Existen muchos poblados a las afueras de Marrakech donde la gente lleva una vida sencilla y consigue el dinero que puede de los turistas que los visitan. Muchas visitas en Marruecos se realizan fuera de las principales ciudades, y algunas incluyen una parada en estos pueblos donde puedes probar la comida tradicional y comprar artesanía fabricada por los locales.
La ciudad de Essaouira
Esta ciudad tuvo un pasado colorido pues era un fondeadero para los piratas que navegaban las costas. Sorprendentemente, Essaouira se las arregló para defenderse de los esfuerzos de los exploradores ingleses, españoles, holandeses y franceses que durante años intentaron conquistar la ciudad.

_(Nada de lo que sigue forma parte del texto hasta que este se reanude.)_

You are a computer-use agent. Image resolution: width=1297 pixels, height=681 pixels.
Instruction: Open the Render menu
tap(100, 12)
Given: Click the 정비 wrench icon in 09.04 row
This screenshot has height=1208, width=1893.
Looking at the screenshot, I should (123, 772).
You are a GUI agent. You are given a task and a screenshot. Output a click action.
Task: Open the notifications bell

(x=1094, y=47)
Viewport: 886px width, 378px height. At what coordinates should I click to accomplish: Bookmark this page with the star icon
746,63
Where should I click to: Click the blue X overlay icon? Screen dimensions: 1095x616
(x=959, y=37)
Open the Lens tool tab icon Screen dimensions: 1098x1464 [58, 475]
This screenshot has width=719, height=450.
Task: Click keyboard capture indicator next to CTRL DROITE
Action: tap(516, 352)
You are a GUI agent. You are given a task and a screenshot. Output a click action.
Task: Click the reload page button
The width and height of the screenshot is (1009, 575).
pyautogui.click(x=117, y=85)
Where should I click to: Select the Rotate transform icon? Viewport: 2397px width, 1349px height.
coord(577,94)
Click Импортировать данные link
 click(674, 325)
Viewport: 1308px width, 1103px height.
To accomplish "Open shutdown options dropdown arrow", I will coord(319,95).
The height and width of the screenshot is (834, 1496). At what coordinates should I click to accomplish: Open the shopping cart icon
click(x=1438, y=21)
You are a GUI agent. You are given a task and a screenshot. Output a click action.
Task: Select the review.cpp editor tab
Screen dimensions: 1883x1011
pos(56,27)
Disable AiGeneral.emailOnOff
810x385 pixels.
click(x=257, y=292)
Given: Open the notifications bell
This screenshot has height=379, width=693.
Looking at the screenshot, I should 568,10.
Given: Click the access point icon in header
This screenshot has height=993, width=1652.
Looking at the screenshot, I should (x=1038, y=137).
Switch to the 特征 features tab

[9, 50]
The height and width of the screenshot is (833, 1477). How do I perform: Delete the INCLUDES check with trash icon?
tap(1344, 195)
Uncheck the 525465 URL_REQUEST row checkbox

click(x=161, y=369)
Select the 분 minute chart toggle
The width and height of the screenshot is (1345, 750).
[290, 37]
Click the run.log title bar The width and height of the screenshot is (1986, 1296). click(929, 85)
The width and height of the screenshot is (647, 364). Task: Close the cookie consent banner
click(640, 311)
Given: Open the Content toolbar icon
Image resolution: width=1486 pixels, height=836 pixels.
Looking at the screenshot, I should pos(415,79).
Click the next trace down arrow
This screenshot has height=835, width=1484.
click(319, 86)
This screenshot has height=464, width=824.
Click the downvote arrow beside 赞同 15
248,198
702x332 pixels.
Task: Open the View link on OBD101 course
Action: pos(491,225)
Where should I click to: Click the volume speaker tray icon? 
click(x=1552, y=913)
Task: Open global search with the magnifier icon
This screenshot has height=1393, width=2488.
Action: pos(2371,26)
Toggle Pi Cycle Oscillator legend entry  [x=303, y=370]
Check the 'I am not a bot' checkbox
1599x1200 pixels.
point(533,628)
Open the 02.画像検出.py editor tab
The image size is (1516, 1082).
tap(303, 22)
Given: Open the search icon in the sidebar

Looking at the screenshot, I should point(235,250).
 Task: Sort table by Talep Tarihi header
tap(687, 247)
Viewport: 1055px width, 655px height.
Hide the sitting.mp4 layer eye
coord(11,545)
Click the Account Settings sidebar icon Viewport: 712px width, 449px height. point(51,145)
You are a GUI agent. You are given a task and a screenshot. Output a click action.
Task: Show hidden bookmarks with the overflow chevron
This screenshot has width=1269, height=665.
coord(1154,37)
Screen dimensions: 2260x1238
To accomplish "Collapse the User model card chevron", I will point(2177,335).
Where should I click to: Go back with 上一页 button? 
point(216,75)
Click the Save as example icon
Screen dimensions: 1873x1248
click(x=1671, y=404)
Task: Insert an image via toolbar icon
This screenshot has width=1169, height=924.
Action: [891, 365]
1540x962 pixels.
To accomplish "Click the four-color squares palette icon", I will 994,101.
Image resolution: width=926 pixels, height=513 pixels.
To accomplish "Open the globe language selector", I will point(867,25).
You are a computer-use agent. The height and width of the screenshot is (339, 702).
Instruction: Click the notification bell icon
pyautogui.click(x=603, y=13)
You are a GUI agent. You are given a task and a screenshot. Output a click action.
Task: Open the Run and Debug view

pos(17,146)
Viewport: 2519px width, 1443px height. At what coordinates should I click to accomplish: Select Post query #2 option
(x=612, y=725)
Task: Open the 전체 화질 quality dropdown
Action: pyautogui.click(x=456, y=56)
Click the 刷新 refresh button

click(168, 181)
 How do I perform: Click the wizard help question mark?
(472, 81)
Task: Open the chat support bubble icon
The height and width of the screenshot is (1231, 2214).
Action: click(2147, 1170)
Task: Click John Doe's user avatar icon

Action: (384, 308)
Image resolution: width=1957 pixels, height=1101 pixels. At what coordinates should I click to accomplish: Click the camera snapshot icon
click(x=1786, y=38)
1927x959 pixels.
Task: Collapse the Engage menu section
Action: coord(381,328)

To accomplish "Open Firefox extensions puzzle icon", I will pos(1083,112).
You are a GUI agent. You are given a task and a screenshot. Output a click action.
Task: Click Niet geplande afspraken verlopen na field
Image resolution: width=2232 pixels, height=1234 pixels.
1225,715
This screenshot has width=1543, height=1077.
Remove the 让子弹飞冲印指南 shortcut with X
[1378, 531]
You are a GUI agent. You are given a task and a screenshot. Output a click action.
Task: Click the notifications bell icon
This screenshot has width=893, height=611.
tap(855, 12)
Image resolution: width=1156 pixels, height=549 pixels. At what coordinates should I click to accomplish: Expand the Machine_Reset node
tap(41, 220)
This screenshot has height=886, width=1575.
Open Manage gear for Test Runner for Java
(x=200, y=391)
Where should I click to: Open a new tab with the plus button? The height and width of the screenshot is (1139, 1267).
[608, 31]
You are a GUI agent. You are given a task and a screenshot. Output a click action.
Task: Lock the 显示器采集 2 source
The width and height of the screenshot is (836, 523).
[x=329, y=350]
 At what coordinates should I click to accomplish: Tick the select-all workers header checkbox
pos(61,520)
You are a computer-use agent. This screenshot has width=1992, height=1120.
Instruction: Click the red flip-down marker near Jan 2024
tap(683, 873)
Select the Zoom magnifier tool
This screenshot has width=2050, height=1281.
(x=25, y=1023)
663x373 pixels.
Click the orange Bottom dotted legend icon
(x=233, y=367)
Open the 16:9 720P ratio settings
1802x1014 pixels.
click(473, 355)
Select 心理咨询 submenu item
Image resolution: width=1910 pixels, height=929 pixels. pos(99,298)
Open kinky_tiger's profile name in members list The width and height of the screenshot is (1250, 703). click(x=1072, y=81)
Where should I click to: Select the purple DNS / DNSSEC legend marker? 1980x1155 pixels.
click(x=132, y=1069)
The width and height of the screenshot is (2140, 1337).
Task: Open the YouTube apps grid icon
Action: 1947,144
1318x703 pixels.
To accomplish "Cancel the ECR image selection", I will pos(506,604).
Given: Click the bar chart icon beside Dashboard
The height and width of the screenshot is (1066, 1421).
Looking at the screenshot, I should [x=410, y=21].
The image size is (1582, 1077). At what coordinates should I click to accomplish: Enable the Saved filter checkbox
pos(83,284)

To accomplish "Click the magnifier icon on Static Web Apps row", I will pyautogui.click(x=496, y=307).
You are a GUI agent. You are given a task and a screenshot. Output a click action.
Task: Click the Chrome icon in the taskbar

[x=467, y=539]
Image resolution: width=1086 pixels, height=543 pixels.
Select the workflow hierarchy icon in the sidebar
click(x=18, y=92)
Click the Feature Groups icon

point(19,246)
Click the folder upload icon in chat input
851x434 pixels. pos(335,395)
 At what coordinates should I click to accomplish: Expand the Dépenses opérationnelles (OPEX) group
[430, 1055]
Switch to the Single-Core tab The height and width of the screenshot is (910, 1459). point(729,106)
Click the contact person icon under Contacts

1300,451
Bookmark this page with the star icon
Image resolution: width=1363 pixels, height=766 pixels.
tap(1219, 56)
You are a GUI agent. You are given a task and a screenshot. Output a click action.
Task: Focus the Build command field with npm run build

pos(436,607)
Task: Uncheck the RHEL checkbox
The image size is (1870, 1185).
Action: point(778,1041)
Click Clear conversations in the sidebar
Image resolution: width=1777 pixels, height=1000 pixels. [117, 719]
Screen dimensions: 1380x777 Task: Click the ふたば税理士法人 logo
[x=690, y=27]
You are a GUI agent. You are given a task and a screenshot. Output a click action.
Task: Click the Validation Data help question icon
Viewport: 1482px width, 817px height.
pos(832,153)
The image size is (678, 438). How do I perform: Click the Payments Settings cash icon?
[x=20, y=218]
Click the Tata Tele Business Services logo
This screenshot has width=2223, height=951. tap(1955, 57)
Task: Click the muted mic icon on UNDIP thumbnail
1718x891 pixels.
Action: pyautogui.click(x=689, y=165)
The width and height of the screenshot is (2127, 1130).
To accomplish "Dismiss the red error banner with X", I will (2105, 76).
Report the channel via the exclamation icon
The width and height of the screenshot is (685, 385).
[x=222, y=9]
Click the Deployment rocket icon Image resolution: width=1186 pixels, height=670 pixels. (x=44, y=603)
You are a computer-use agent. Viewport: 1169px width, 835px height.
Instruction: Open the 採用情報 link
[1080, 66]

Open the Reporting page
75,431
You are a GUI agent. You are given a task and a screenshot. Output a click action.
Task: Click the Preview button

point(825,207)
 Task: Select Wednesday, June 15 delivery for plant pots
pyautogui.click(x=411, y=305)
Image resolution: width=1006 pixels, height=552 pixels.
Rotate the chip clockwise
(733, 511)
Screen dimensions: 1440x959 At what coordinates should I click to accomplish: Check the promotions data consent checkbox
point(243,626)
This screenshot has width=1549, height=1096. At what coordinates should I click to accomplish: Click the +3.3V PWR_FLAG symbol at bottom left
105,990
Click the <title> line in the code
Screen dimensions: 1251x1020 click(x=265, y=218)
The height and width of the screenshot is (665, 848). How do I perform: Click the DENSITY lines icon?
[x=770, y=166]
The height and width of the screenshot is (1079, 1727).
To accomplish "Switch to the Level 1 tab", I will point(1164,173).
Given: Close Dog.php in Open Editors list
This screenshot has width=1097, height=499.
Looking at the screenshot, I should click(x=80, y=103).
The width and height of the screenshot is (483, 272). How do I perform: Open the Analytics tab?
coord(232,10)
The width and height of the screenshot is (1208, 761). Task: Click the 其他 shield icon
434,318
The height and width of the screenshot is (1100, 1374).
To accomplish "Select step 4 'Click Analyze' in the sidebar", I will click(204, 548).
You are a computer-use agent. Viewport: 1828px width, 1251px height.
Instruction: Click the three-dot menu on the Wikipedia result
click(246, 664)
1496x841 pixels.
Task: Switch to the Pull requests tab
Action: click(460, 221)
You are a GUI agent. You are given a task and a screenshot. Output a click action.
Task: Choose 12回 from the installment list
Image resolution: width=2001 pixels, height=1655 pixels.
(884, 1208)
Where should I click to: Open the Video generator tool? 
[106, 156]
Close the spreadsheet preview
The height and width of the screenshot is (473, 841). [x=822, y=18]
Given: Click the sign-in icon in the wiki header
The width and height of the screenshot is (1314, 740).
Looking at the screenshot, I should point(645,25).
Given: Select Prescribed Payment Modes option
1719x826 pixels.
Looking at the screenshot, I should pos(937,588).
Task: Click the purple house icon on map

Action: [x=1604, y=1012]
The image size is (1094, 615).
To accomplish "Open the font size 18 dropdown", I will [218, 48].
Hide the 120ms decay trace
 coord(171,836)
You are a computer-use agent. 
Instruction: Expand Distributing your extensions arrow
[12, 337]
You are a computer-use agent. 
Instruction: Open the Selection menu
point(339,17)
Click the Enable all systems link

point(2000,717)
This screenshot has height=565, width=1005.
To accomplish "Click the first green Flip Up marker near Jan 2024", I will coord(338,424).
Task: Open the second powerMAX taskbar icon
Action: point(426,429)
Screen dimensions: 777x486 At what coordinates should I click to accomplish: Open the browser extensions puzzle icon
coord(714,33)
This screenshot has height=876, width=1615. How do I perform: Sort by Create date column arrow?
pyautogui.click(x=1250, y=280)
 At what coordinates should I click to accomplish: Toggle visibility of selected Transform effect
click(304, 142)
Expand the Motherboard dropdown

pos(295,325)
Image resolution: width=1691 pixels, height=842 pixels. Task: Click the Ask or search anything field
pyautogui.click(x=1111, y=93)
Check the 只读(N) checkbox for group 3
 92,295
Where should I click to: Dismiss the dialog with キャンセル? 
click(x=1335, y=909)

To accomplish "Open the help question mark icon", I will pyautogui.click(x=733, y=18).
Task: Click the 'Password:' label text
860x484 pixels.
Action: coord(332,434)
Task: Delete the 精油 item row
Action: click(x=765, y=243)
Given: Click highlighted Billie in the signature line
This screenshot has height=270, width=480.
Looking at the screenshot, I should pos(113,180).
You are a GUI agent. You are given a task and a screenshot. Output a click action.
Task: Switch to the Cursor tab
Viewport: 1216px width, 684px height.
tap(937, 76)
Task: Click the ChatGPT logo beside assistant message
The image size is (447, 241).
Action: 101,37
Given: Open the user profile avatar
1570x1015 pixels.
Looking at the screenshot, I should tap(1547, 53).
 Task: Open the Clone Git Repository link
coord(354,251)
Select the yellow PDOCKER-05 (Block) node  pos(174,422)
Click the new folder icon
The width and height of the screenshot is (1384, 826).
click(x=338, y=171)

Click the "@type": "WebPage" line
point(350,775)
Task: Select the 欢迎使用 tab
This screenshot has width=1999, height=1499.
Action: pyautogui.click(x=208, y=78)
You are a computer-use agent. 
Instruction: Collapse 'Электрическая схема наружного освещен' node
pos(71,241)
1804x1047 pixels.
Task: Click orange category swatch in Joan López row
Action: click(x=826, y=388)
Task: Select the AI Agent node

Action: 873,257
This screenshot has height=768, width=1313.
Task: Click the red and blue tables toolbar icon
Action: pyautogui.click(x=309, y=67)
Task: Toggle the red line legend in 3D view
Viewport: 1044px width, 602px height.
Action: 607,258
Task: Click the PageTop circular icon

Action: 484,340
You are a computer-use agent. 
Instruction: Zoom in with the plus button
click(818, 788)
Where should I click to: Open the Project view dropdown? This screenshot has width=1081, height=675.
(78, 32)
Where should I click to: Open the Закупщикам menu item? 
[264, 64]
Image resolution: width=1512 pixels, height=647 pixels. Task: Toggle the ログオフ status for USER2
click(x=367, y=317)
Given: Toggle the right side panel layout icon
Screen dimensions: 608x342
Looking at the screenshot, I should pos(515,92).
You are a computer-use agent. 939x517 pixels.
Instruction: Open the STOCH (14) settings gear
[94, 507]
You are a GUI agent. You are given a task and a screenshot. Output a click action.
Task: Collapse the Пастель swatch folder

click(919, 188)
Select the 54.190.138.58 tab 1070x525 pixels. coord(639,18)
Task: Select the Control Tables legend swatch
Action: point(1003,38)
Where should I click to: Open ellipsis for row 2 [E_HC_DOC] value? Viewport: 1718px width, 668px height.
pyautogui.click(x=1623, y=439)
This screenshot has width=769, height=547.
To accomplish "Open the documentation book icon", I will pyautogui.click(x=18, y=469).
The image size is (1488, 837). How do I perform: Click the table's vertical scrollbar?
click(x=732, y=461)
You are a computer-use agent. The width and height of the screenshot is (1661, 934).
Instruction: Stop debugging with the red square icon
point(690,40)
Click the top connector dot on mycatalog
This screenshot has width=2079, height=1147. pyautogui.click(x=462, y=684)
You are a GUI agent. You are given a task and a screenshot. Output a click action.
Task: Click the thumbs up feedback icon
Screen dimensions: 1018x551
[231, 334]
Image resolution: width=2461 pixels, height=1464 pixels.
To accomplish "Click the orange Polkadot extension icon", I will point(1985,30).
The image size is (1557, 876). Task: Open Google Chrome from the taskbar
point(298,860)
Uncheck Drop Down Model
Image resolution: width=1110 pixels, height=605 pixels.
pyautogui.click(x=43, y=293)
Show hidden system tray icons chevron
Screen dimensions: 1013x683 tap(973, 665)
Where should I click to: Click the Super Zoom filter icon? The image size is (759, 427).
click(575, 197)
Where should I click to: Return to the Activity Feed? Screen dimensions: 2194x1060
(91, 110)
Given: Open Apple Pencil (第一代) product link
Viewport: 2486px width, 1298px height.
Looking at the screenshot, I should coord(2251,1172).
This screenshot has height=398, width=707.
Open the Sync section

Hoy forma parte de la lista del Patrimonio de la Humanidad de la UNESCO. Una ciudad portuaria situada en la costa atlántica, a unas dos horas de trayecto en coche desde Marrakech. Un lugar muy popular para surfear con tabla o cometa o para buscar algo de aventura, y también el sitio ideal para montar en camello por la playa si buscas algo más relajado.
Ouarzazate
El nombre de esta ciudad, cuya traducción aproximada es la “Puerta del Desierto” es literalmente la última parada antes de empezar el desierto del Sáhara. Aquí están los Estudios Atlas donde se han rodado varias películas de gran éxito en taquilla como Lawrence de Arabia, Gladiador, de Bradd Pitt, y recientemente, Babel, protagonizado por Pitt y Cate Blanchett. ¡También es un lugar magnífico para viajar en camello por el Sáhara o para ir en un cuatro ruedas por las dunas de arena!